Psycho, a quakers story.

So from time to time I ponder actually putting my evil little birds story down on my page.  Here goes.

One particularly blustery day in mid March of  2001 a friend of my dads went to visit him at his car club.  Papers where flying through the air and it was a failry cold dry day.

When Terry got to the door of the shop door a large gust of wind blew debris past him, and some bounce of the door and brushed by him as well.  He got inside and turned into the shops center.

My dad looked up from his desk smiled and said, "Nice bird you have there"

"What are you talking about", asked Terry.

"The bird on your shoulder," said my dad while pointing to Terry's left side.

Terry turned his towards his shoulder and jumped in surprise.  A small green bird flew into the rafters in a panic.

"Don't worry I'll help you catch it" says my dad as he grabbed a fishing net.

"It's not my damn bird, keep it"

For quite a while the little green terror had them dodging and sweating as they persued the thing through the large lofty room.  The ceilings are around 20ft high, so catching the winged demon wasn't precisely easy.

Eventually the little thing tired and and was swept up in the net.  My dad placed the green beast into a ferret/cat carrier as it was all he had available.  Knowing that I had a way with critters my dad brought it to the house on crescent st.

I was introduced to the bird as it sat on my dads shoulder in the hallway outside my bedroom.  He relayed the story to me as I laughed.

I tried to touch the little thing ans she would ahve nothing to do with me.  Finnaly my dad picked her up and handed her to me, she quickly climber to me shoulder.  He tried to pet her some more once she was on my shoulder and oddly enough she would have nothing to do with him any more.

I called a friend who had a spare cage and began to get "him" situated.  I couldn't get the bird to step onto my hand off my shoulder.  It was hers, and there she stayed.  I pied her off, put her in the carrier for then and went to work.

When I got home I greated "him" cheerfully and took "him" out of the cage.  I had to take a shower but the bird absolutley refused to get off of my shoulder again.

"Alright, you'll take a shower with me then."  She even was kind enough to slip over to my bare shoulder as I tried to wiggle out of my T-shirt without disturbing her (See she already was training me!!!).

We made it into the shower.  As I lathered up my hair the bird began a happy little tune, humming and brushing the lather on the side of my head with his beak.  I laughed and tried to get it to leave the soap alone.  I wasn't sure if it could hurt the bird, or burn it's eyes.  The brid still steadfastly refused to get off of my shoulder.  There was a bar on the window that you turned ans pushed out to open the window.  I pulled the bar out and walked under it.  The bird wisely chose to step onto the bar so I could rinse and get dressed.

Task:
Please list every object in the bird story that is used to catch or hold the bird. The material that follows comes from a separate source.

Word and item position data
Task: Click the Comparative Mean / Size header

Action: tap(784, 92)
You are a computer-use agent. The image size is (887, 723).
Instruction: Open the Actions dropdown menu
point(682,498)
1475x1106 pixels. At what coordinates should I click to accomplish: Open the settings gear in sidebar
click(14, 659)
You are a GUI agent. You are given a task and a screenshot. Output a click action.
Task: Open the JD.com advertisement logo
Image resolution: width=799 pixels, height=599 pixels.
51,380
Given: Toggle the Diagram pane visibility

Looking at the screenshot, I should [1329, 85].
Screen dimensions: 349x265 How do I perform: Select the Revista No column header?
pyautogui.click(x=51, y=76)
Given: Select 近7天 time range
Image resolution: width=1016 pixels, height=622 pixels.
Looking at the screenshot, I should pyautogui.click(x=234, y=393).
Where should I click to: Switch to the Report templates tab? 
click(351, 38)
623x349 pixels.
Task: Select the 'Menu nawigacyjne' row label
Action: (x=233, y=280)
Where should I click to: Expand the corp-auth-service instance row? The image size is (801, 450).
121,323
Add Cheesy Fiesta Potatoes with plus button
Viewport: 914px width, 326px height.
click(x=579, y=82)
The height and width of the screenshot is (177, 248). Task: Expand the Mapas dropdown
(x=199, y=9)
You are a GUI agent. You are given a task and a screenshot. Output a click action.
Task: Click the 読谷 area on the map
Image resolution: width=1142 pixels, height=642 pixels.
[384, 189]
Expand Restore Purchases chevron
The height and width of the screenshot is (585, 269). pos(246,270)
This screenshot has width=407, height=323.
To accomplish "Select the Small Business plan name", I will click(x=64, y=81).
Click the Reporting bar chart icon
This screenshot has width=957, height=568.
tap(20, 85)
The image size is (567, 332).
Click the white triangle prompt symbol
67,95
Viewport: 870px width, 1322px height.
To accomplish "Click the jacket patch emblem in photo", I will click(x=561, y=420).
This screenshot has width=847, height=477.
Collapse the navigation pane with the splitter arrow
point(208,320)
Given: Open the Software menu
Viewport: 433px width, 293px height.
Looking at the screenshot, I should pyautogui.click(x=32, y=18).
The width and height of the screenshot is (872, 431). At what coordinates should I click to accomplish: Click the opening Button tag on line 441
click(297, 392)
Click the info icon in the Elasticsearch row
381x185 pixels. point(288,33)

Task answer:
- a fishing net
- a ferret/cat carrier
- a spare cage